Passage given:

Skip to content

Mean Group Estimator Theory

Key Takeaway

When slope coefficients vary across entities, the standard Fixed Effects estimator produces inconsistent estimates of the average slope. The Mean Group (MG) estimator of Pesaran & Smith (1995) provides consistent estimates by averaging entity-specific regressions. The Pooled Mean Group (PMG) estimator extends this to error-correction models with long-run homogeneity constraints.

The Problem: Slope Heterogeneity

Standard Panel Model Assumption

The conventional panel data model assumes slope homogeneity:

\[ y_{it} = \alpha_i + X_{it}'\beta + \varepsilon_{it} \]

where \(\beta\) is common across all entities. Fixed Effects and Random Effects estimators are designed for this setting.

When Slopes Differ

In many applications — cross-country growth regressions, firm-level production functions, household consumption — the slope coefficients genuinely vary across entities:

\[ y_{it} = \alpha_i + X_{it}'\beta_i + \varepsilon_{it}, \quad i = 1, \ldots, N, \quad t = 1, \ldots, T \]

where \(\beta_i\) is entity-specific. Pesaran & Smith (1995) showed that applying Fixed Effects to this model yields:

\[ \hat{\beta}_{FE} \xrightarrow{p} \beta + \underbrace{\left(\sum_i \Sigma_{X_i}\right)^{-1} \sum_i \Sigma_{X_i}(\beta_i - \beta)}_{\text{heterogeneity bias}} \]

where \(\Sigma_{X_i} = \text{plim } T^{-1} \ddot{X}_i'\ddot{X}_i\). The FE estimator converges to a weighted average of the true \(\beta_i\), where the weights depend on the variance of the regressors — not the simple average. This bias persists even as \(N, T \to \infty\).

FE Inconsistency

Under slope heterogeneity, the FE estimator is inconsistent for the mean slope \(\bar{\beta} = N^{-1}\sum_i \beta_i\). The bias depends on the correlation between \(\beta_i\) and \(\Sigma_{X_i}\): entities with larger regressor variance receive disproportionate weight.

The Mean Group Estimator

Setup

Assume a random coefficients model:

\[ y_{it} = \alpha_i + X_{it}'\beta_i + \varepsilon_{it} \]

where:

  • \(\beta_i = \beta + \eta_i\) with \(E[\eta_i] = 0\)

Data listing:
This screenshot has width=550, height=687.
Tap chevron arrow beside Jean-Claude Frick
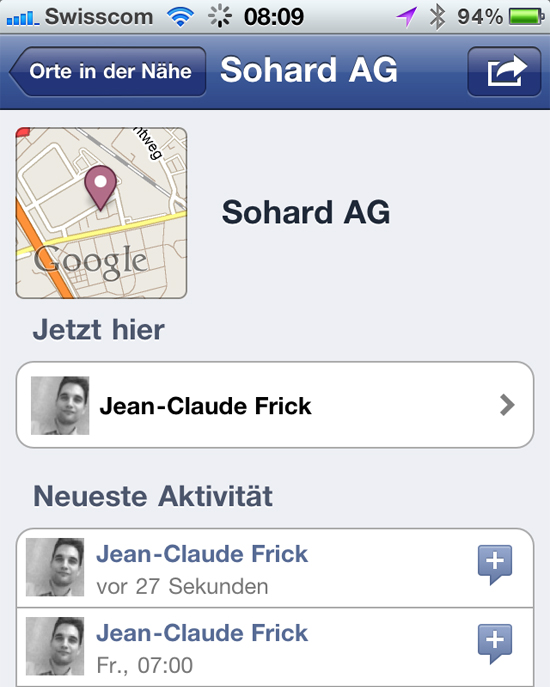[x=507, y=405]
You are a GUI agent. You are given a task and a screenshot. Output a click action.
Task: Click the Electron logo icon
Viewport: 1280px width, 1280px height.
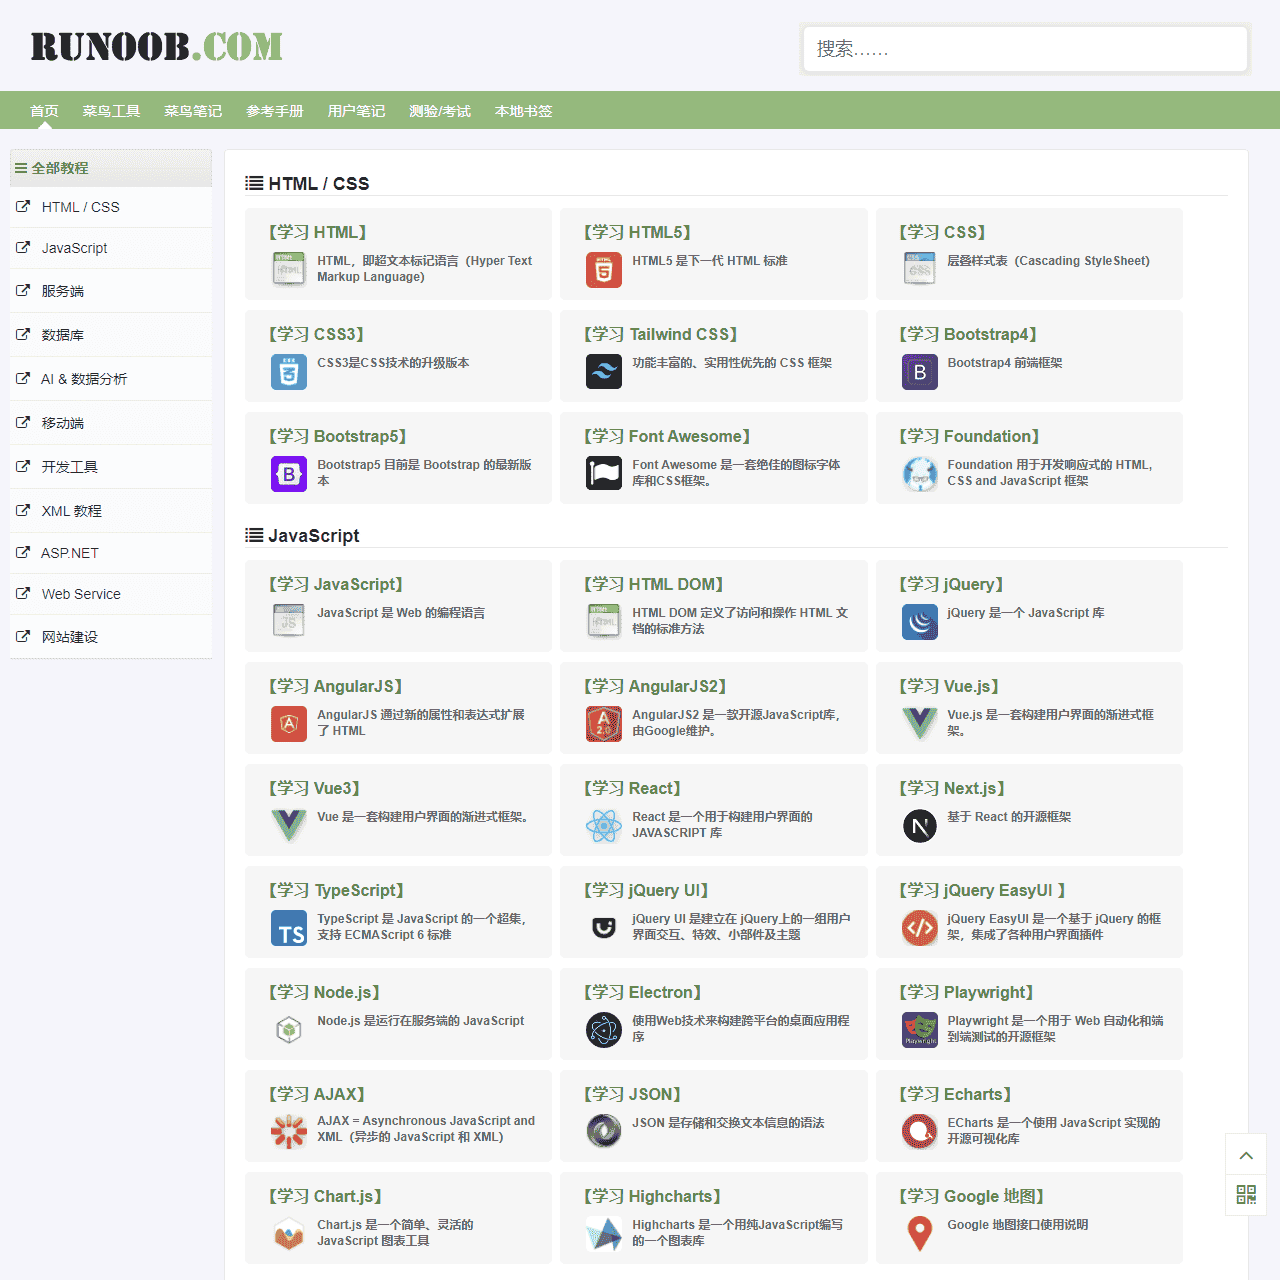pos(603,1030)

Challenges:
[1] List the three example applications that the Mean Group estimator page gives where slope coefficients genuinely vary across entities.
[2] Reproduce word for word the part of the Mean Group estimator page from "Mean Group Estimator Theory" up to and including "long-run homogeneity constraints.".

Task-by-task results:
[1]
- Cross-country growth regressions
- Firm-level production functions
- Household consumption

[2]
Mean Group Estimator Theory

Key Takeaway

When slope coefficients vary across entities, the standard Fixed Effects estimator produces inconsistent estimates of the average slope. The Mean Group (MG) estimator of Pesaran & Smith (1995) provides consistent estimates by averaging entity-specific regressions. The Pooled Mean Group (PMG) estimator extends this to error-correction models with long-run homogeneity constraints.